Le troisième mandat de Gérald Tremblay a été écourté. Avec raison, car il était de trop.
C’est en quelque sorte ce qu’a confirmé le principal intéressé, hier soir, lors de son discours de départ. Se présentant encore et toujours en «victime», il a prouvé que sa naïveté n’avait plus sa place dans le contexte actuel. Il a démontré que son manque de lucidité l’empêchait de faire le ménage qui s’impose. Il a, lui-même, confirmé qu’il n’était tout simplement plus l’homme de la situation.
Mais dans ce cas, pourquoi les Montréalais l’ont-ils réélu pour un troisième mandat, en 2009?

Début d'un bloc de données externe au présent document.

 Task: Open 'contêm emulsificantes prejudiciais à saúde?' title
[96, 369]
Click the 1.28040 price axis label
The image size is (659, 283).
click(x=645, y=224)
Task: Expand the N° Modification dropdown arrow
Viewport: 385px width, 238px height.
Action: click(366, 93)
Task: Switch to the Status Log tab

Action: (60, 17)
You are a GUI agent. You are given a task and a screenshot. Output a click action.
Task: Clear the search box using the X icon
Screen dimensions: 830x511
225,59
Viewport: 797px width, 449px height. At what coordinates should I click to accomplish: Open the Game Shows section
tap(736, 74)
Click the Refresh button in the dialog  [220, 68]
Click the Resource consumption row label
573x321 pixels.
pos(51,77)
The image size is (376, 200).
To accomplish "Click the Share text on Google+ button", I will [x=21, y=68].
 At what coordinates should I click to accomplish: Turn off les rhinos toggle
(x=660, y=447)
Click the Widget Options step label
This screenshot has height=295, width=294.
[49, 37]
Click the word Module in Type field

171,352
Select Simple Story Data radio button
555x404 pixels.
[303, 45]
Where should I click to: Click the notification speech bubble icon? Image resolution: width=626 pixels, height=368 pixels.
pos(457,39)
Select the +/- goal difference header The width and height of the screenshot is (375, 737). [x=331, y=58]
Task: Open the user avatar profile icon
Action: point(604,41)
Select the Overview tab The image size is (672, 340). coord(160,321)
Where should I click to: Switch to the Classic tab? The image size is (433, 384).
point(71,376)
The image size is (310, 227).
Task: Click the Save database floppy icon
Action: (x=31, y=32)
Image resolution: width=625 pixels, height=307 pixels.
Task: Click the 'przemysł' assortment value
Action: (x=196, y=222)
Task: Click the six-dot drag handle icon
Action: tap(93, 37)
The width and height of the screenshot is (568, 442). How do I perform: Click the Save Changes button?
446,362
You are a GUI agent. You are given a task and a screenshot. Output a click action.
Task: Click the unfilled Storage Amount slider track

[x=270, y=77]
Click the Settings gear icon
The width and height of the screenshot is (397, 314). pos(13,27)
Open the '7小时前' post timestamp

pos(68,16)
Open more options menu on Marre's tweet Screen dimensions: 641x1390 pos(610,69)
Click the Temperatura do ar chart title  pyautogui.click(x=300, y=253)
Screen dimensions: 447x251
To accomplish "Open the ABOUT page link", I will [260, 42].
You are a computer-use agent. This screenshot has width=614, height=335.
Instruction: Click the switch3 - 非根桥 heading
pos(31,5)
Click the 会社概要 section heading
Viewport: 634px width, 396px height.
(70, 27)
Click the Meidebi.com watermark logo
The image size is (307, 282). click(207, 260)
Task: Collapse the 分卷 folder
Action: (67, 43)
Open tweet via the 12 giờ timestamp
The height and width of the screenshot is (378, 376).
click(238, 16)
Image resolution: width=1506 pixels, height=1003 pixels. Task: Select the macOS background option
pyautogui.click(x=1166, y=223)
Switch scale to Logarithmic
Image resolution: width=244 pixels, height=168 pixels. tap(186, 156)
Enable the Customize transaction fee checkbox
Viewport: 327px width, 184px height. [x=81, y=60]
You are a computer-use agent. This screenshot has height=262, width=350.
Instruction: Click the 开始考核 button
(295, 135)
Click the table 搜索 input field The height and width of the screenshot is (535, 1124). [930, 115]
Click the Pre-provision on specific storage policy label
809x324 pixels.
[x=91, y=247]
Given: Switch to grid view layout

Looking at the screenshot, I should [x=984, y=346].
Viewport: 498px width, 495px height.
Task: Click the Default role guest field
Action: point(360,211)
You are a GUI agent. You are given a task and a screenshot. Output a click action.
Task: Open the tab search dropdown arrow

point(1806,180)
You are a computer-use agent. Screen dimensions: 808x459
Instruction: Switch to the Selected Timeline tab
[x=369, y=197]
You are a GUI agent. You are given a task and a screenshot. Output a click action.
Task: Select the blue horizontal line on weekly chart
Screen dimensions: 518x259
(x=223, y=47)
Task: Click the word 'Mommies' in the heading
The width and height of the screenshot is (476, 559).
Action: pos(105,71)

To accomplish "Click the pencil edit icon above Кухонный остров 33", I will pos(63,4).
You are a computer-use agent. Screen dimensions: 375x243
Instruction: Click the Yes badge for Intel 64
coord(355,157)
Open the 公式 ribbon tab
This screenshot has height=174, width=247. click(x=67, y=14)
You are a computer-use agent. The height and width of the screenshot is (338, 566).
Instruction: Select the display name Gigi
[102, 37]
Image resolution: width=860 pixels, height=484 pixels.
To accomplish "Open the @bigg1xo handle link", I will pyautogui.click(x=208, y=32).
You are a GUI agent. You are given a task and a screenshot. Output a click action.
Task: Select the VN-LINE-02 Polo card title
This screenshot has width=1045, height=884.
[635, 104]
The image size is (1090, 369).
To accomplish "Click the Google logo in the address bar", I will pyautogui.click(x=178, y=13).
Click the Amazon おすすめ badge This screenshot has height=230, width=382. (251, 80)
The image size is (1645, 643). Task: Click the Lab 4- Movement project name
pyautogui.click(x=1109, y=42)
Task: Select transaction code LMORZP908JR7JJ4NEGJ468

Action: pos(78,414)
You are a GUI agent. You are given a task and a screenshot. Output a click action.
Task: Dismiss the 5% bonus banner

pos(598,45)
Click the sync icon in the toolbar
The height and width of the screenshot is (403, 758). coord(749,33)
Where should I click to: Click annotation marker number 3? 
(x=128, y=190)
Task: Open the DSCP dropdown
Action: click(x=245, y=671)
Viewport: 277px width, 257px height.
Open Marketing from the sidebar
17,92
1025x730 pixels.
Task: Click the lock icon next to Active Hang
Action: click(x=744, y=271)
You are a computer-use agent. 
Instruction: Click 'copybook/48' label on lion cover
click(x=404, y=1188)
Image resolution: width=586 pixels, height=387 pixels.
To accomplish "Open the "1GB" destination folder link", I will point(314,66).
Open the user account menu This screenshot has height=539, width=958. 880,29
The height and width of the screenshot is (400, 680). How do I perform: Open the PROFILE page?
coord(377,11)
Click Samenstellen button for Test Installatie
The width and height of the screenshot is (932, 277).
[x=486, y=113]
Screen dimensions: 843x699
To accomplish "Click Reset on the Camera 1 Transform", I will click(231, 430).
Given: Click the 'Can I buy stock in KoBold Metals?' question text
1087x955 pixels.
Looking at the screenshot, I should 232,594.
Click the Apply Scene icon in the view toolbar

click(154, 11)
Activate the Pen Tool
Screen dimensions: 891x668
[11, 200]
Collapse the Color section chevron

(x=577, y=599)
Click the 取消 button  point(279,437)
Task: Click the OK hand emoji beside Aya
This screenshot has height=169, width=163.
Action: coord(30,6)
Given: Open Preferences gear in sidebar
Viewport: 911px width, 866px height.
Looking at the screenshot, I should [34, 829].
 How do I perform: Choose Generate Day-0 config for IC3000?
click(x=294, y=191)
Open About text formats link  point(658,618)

Car déjà, à ce moment-là, après une campagne tumultueuse marquée par des allégations de corruption, de collusion, de favoritisme et de conflit d’intérêts, il semblait évident que M. Tremblay n’avait pu empêcher la propagation de tous ces problèmes. Déjà, à ce moment-là, il y avait eu la saga des compteurs d’eau, les malversations de la SHDM et les autres scandales qui avaient entaché les précédents mandats du maire Tremblay.
Pourquoi donc M. Tremblay a-t-il été réélu? Et ceux qui lui ont alors renouvelé leur confiance s’en veulent-ils?